Match each Section 2 Visium spot to its nearest Section 2 predicted tile and scatter real log1p expression against the prediction. Pearson r in the title.

import numpy as np, matplotlib.pyplot as plt
from scipy.spatial import cKDTree
from scipy.stats import pearsonr

spot_xy = adata_s2.obsm['spatial']
tile_xy = pred_s2.obsm['spatial']
nn = cKDTree(tile_xy).query(spot_xy, k=1)[1]

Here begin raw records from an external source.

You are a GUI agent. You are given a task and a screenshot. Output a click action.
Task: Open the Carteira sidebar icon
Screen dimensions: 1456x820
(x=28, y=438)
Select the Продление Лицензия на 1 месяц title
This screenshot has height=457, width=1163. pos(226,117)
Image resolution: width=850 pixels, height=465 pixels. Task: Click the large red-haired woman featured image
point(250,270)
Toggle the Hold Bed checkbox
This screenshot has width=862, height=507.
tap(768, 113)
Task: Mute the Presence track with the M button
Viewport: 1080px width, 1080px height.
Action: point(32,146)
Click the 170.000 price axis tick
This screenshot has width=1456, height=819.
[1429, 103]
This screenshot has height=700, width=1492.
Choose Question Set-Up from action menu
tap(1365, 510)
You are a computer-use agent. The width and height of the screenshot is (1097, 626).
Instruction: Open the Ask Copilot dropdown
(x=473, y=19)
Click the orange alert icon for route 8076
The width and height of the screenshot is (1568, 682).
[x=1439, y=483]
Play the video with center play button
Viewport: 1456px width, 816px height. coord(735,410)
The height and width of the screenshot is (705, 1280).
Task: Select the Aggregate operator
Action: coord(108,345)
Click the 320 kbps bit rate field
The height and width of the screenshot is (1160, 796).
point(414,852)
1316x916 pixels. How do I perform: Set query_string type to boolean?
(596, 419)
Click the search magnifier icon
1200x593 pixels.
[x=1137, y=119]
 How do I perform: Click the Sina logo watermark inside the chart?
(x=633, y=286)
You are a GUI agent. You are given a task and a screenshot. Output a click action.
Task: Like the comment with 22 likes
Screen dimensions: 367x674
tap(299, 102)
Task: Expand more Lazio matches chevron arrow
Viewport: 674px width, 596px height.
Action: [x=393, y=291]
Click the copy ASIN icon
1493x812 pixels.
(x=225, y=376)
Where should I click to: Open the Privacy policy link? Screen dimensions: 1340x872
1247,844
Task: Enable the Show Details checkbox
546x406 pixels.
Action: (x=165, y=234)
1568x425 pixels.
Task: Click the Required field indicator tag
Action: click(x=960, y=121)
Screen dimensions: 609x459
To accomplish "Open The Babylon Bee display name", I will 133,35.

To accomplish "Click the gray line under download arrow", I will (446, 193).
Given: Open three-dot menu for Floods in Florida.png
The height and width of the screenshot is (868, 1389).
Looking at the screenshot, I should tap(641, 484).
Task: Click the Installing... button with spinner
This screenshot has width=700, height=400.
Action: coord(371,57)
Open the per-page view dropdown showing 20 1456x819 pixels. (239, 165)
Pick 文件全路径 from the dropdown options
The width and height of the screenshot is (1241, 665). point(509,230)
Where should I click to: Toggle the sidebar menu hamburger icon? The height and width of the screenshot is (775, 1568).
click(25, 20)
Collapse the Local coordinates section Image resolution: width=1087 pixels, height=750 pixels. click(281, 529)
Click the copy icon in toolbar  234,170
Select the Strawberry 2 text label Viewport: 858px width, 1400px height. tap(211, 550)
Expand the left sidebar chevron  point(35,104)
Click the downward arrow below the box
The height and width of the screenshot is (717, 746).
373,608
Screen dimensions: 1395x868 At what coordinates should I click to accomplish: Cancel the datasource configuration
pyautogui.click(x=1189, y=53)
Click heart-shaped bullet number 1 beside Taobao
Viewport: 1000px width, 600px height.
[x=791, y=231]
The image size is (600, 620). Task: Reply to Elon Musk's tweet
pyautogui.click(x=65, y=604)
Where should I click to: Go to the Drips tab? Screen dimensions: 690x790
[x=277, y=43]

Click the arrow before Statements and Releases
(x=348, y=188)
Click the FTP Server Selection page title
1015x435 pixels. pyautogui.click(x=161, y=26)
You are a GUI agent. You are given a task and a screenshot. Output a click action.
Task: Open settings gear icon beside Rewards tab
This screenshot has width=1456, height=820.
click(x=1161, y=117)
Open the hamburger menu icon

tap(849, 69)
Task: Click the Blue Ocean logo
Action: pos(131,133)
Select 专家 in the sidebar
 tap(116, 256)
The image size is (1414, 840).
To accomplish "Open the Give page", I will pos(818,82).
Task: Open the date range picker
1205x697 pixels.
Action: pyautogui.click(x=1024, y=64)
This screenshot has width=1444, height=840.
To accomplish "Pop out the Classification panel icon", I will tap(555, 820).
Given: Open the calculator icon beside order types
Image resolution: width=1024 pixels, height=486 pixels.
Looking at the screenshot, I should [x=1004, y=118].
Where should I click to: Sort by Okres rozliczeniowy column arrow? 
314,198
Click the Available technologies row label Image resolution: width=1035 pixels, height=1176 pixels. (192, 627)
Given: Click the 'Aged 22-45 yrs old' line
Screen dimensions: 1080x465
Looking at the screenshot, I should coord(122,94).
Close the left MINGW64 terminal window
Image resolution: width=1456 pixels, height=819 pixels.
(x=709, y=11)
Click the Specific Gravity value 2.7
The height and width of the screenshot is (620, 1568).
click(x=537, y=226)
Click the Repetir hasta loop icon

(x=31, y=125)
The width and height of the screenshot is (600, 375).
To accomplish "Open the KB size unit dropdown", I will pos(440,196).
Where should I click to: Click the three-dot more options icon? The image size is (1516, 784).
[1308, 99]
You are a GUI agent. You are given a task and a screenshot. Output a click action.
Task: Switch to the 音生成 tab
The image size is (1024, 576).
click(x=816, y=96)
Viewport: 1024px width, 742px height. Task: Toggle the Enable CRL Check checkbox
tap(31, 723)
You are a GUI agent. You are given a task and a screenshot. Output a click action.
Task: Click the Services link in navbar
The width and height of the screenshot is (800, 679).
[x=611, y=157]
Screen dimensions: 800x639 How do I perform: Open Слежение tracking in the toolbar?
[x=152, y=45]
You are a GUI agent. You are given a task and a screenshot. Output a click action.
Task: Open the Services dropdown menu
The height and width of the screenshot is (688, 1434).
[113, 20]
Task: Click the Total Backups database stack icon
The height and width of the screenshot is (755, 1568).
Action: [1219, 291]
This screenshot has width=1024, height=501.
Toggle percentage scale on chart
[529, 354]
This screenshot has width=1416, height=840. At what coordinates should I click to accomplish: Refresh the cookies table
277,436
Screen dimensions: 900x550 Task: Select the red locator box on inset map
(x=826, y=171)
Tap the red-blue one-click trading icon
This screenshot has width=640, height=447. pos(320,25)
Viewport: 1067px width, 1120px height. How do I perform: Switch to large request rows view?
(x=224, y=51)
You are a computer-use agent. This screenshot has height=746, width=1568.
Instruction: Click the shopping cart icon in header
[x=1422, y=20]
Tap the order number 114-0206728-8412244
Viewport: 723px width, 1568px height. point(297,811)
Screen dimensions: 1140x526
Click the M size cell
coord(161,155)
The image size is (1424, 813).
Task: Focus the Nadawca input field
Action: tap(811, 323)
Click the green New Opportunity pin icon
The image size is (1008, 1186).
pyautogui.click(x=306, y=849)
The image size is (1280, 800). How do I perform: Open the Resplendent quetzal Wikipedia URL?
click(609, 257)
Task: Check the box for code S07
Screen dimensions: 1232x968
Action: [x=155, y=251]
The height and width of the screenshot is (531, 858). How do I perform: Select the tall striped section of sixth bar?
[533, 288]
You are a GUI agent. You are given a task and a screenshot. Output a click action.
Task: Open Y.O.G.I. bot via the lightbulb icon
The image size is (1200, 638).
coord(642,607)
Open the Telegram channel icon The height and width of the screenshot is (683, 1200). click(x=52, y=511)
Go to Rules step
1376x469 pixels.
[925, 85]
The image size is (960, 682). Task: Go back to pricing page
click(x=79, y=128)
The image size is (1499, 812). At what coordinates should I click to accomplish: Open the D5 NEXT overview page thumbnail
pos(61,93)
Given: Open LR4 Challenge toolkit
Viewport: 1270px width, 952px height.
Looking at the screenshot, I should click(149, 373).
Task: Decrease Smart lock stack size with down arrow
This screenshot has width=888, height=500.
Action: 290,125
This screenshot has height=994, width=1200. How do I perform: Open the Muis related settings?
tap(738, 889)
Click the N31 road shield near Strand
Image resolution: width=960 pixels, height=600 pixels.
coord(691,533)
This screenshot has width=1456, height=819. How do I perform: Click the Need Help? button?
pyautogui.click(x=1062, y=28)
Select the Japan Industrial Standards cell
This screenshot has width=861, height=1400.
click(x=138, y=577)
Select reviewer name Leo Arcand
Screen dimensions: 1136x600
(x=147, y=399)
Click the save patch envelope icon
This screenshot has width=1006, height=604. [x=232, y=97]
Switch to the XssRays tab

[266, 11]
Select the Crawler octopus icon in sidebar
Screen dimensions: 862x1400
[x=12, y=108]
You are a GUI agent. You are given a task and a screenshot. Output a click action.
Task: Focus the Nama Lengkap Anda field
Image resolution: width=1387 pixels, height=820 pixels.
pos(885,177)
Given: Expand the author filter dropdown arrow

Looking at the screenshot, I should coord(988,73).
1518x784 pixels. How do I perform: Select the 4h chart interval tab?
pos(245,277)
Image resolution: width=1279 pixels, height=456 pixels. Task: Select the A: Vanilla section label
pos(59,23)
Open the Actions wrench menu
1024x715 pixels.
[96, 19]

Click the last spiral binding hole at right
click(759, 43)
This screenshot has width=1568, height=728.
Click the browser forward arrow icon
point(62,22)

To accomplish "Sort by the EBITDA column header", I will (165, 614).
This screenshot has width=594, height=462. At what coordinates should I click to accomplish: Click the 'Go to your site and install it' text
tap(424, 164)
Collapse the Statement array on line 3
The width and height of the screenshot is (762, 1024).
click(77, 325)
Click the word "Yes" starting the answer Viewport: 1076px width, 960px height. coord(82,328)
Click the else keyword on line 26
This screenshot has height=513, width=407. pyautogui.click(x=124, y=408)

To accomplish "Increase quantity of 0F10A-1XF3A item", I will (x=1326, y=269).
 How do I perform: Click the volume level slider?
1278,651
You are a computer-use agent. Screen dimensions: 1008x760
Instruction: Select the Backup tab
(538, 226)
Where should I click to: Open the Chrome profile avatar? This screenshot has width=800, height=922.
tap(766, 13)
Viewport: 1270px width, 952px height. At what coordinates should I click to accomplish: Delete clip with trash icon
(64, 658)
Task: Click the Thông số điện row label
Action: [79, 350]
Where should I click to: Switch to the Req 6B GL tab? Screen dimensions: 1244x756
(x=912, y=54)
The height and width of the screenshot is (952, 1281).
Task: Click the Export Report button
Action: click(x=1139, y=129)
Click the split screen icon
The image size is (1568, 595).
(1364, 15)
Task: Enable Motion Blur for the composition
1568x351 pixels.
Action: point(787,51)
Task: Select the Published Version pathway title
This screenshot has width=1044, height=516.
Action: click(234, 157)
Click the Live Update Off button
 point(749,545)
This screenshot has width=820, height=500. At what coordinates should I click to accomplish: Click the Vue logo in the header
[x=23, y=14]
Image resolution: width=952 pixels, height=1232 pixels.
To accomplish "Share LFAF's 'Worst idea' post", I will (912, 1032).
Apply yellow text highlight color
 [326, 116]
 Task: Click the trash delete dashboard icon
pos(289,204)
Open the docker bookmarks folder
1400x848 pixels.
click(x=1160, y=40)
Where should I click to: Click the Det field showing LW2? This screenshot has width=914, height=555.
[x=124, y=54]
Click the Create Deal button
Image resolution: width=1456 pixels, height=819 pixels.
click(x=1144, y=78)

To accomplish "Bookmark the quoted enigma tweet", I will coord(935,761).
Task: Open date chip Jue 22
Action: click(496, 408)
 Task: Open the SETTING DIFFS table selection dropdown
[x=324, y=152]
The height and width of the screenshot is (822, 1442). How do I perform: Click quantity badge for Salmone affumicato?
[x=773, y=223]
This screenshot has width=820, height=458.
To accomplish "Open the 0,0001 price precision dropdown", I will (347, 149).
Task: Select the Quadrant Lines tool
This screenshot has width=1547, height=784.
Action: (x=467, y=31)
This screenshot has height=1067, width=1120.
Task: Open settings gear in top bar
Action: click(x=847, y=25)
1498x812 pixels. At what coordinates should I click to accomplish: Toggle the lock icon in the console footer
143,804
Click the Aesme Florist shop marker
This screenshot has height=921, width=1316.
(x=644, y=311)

ref_X = adata_s2[:, pred_s2.var_names].X
ref_X = np.log1p(ref_X.toarray() if hasattr(ref_X, 'toarray') else ref_X)
pred_X = pred_s2.X[nn]

fig, axes = plt.subplots(1, len(pred_s2.var_names),
                         figsize=(3 * len(pred_s2.var_names), 3))
for ax, g, i in zip(axes, pred_s2.var_names, range(len(pred_s2.var_names))):
    ax.scatter(ref_X[:, i], pred_X[:, i], s=4, alpha=0.4)
    r, _ = pearsonr(ref_X[:, i], pred_X[:, i])
    lo = float(min(ref_X[:, i].min(), pred_X[:, i].min()))
    hi = float(max(ref_X[:, i].max(), pred_X[:, i].max()))
    ax.plot([lo, hi], [lo, hi], 'k--', lw=0.8, alpha=0.5)
    ax.set_title(f'{g}: r={r:.2f}')
    ax.set_xlabel('Section 2 real log1p')
    ax.set_ylabel('STPath prediction')
plt.tight_layout()

../../_images/ae2c18f6899bac51d6ef971068b69fcec4039f717b6b00f2ed34ca613c548478.png

Where to go next#

STPath’s output is interchangeable with a real Visium table. Feed it straight to ov.space.pySTAGATE, ov.space.svg, or any other spatial analysis. For pixel-level / sub-spot resolution on the same H&E, switch to iStar (requires the matched Visium counts as a reference). For benchmarking against a Ridge baseline on the same panel, see HEST-FM.